Kate teaches and supervises across undergraduate and postgraduate taught modules in Journalism, Media and Communication, Italian, and Gender Studies.

She has over twenty years' experience of teaching Italian literature, culture, and language in UK Universities (including Leeds; Warwick; Manchester; Cambridge), and since 2020 she has taught across modules in Gender Studies and Journalism, Media and Communication.

In 2021 Kate was nominated by her students for a fourth Strathclyde Students’ Union Teaching Excellence Award and for a Humanities and Social Sciences Faculty Teaching Excellence Award in the category Effective Sustained Contribution.

Kate is External Examiner on the Italian programme at Royal Holloway, University of London (2022-26 ), and has externally examined four theses: three MPhils at the University of Glasgow (2019), the University of Birmingham (2022), and the University of Kent (2023)), and one doctoral thesis (University of Warwick, 2025).
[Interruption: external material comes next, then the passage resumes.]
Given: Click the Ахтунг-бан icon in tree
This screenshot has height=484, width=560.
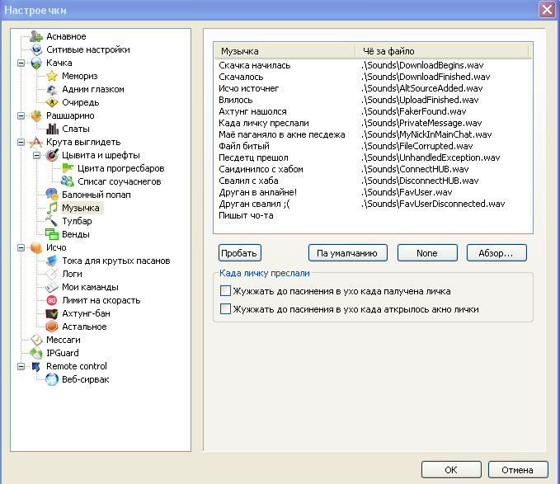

At Strathclyde, Kate has examined three doctoral theses and one MPhil thesis.

Kate has supervised to completion an MRes on 'Denied and Disowned Motherhood in the Works of Annie Ernaux and Dacia Maraini' (2021), and is currently supervising two posgraduate research projects.

Kate has guest-taught seminars and lectures nationally and internationally at Loughborough University (2026), the University of Oxford (2022), the University of Naples, 'Federico II' (2021), Columbia University, New York (2016), California State University, Long Beach (2014), and Seton Hall University, New Jersey (2014).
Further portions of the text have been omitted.